This week, development practitioners have converged on Stockholm, Sweden, to discuss how water-related issues can be addressed effectively in the next set of development goals.
That’s no surprise as they are there for World Water Week, after all. But ensuring safe drinking water for everyone shouldn’t be the only subject on the table, according to WaterAid Chief Executive Barbara Frost.
“Safe water for drinking … depends on also having good, safe sanitation. Without decent removal of human waste and toilets, water is contaminated often by fecal matter,” she emphasized in an interview with Devex.
While the 17 sustainable development goals are already adopted and only waiting for formal approval at the U.N. General Assembly in September, Frost said there are “more discussions to go” on the indicators for each of the SDGs’ 169 associated targets, which may not be finalized until March 2016.
And although it’s critical to identify the right indicators that can show progress made on each of these goals, ensuring that they “interlink” is just as important, the WaterAid chief pointed out.
“Because otherwise we’ll go back to having the siloes,” she said.
Below are some excerpts from our conversation with Frost, who is participating in discussions in Stockholm.
What calls of action do you have for the different development actors to no longer work in siloes when addressing water, sanitation and hygiene?
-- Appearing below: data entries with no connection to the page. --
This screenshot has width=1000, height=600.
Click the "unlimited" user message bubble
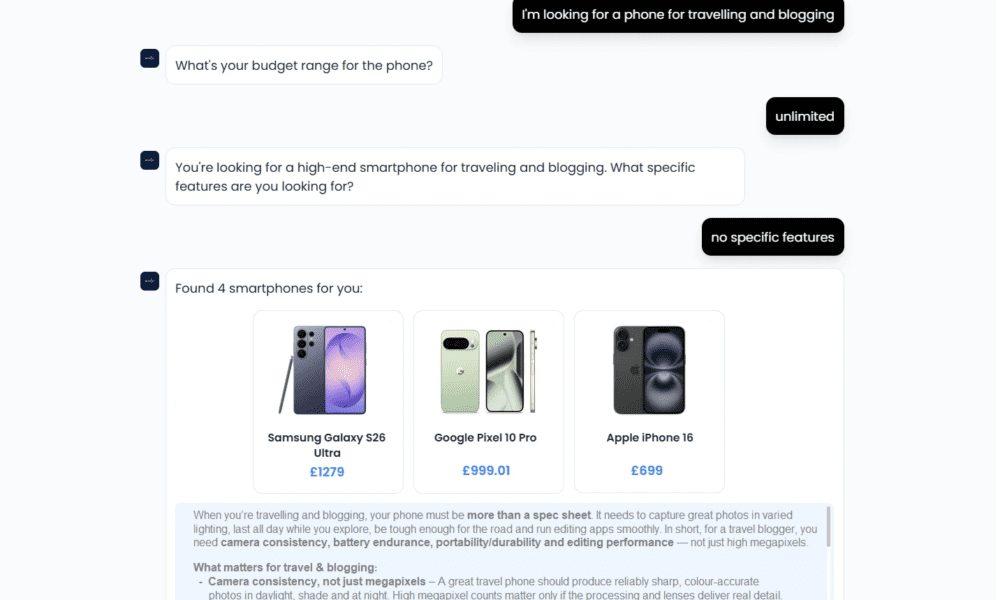click(x=805, y=116)
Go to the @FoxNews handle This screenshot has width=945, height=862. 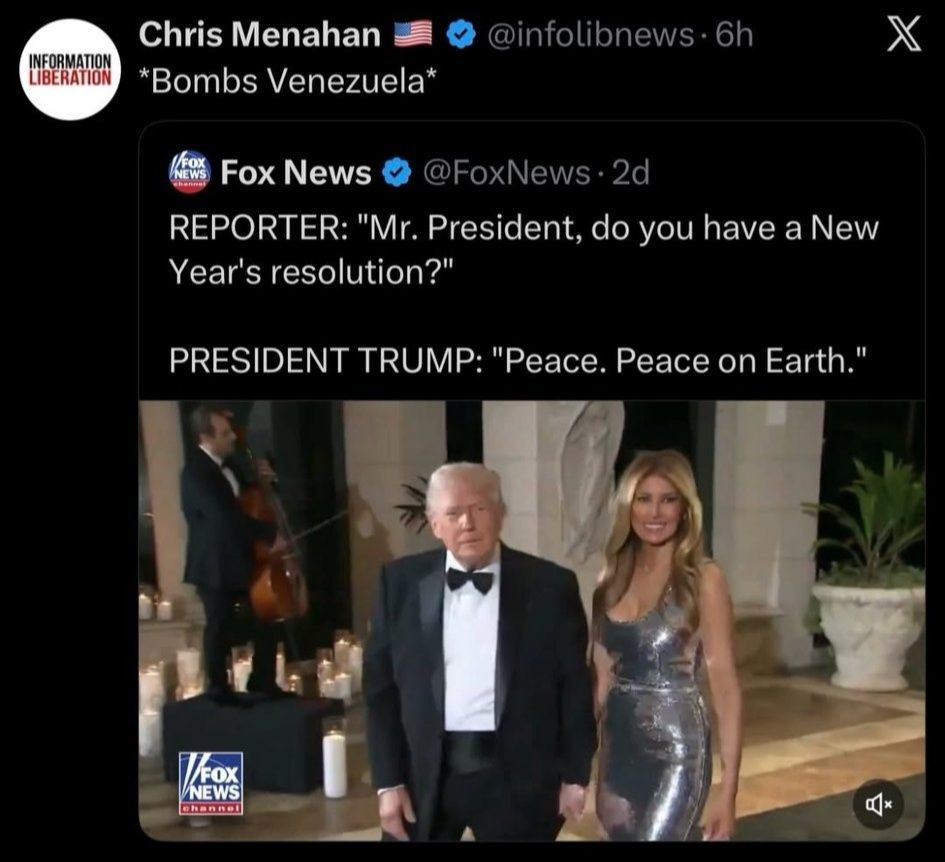507,174
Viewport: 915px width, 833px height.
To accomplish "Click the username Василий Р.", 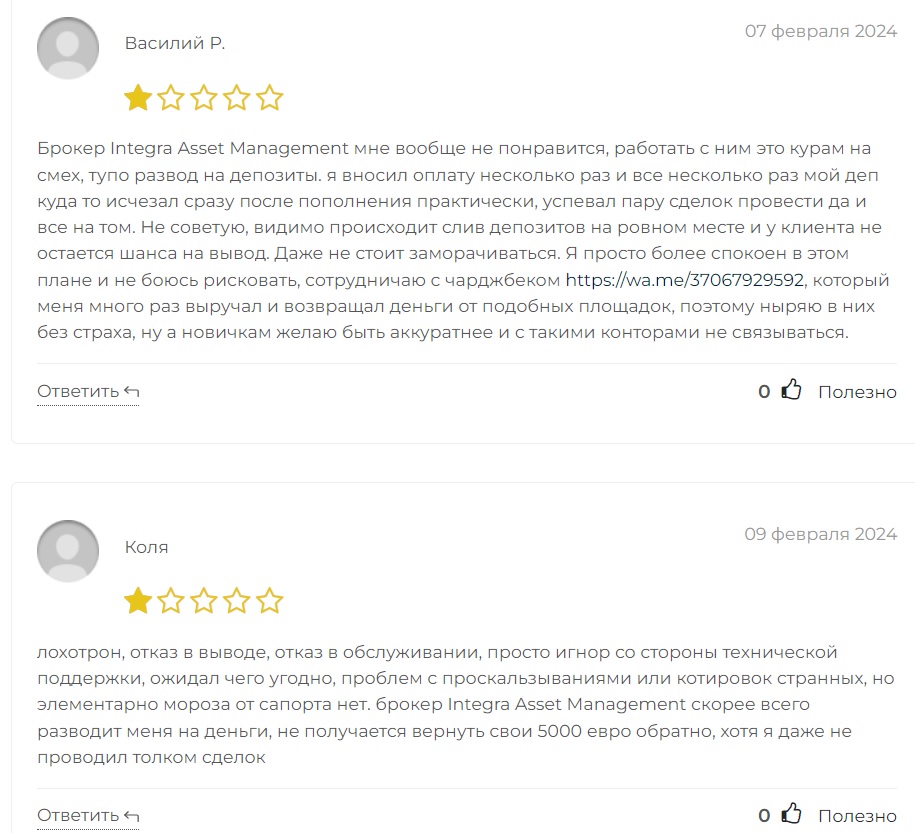I will (175, 43).
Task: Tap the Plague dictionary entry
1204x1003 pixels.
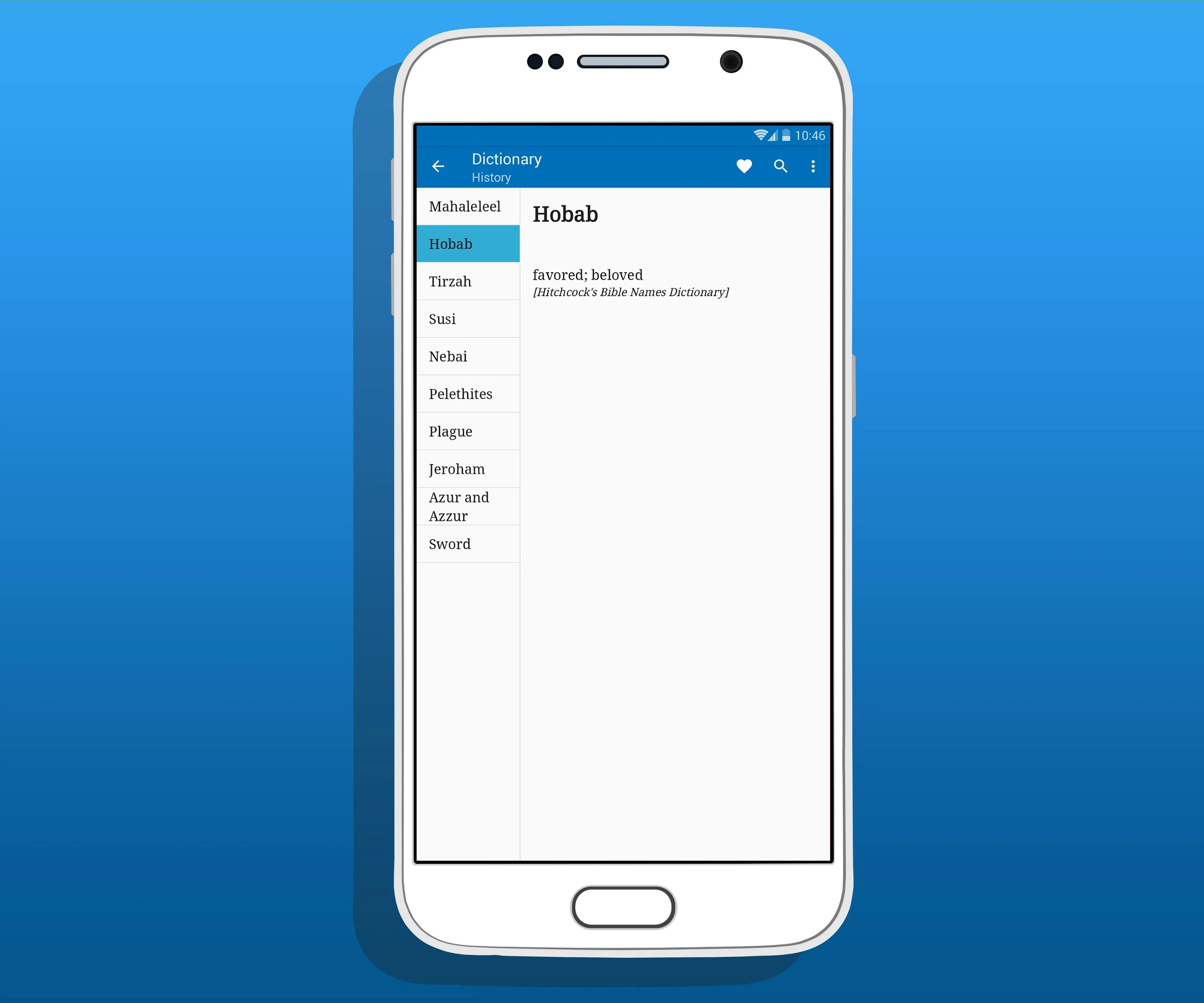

I think the main thing is we all need to work together: civil society, private sector, governments. [A] collaborative and integrated effort [is needed] if we’re going to achieve the goals. Many of the sessions that are going on here at World Water Week are bringing together those different perspectives. [For example], governments having responsibility, because under the new SDGs, there is a statement that says, everyone has a right to water and sanitation, which is now enshrined as a human right. Therefore governments have got the responsibility to ensure all their citizens get access to the services.
Now that means they need to have the right enabling environment and systems to allow that to happen sustainably. And they need to be able to have an environment which allows private sector investment, and for civil society to be able to speak out for those that are hardest to reach, and who often get left behind because the overarching aim is to … leave no one behind.
What do you think could hinder actors from imbibing this collaborative approach?
I think there’s much more willingness to think collaboratively, but I think what the difficulty is, is actually coming up with ways of measuring that are looking at the integration of the aims, of the goals. As it is … there’s not an appetite to have more [indicators]. There is a need to somehow make sure that they don’t just look at the 17 in siloes.
So the willingness is there. But I think the complexity with the new goals is something that everybody’s grappling with. [Here, there is an event] talking about the role of the private sector, [another event] where civil society like us are talking about the marginalized, most excluded … and then in other sessions governments are raising issues on monitoring, about making sure the indicators are measurable because at the end of the day, it’s their statistics department or the bureau of statistics that are to get the information.
I think the overarching concern though is the goal, the 2030 [deadline for] eradicating extreme poverty and everyone everywhere having access to water and sanitation. So I think the goal is mobilizing and galvanizing people, but then it’s the detail of what that means. We obviously have different applications whether you’re a water utility or civil society organization supporting citizen action.
“I think there’s much more willingness to think collaboratively, but I think what the difficulty is, is actually coming up with ways of measuring that are looking at the integration of the aims, of the goals.”— WaterAid Chief Executive Barbara Frost
You’ve spoken of the links between gender equality and WASH in some of the sessions. What issues still persist when you talk about this?
One of the things we’ve been bringing to the debate along with others [when talking about] women and girls is the forgotten issue of menstrual hygiene management and making sure that under hygiene indicators, menstrual hygiene management is remembered so when schools are being designed there are provisions for girls with toilets and washing facilities.
I think the debate we’re having around disaggregating data and indicators is a practical one, because it’s in the measurement that it’s going to come about. There are a lot of discussions clearly emphasizing water and sanitation and women’s issues, there’s still a lot of gender discrimination, and menstrual hygiene management is still taboo. …
In most of the sessions I’ve seen … the issue of gender equality doesn’t usually come out. So sometimes it has to be prompted. … You can’t talk about water, sanitation and hygiene unless you talk about women and girls and gender equality.
What is your call to action in Stockholm on this issue?
I think going back to the original one … our call is going to be a step change, a major shift forward. Because unless there’s good investment in systems to be able to deliver sustainable ongoing water and sanitation for all, that girls are reached and the most marginalized and most excluded, then change won’t happen. So, moving away from a projectized individual [Millennium Development Goal]-type approach to a much more holistic long-term investment and commitment to systems and processes, and also a strong focus on hygiene … it has to be part of the indicators. It’s when behaviors have changed, people demanding access to decent toilets, them understanding the importance of protecting water from fecal contamination, will there be a big shift.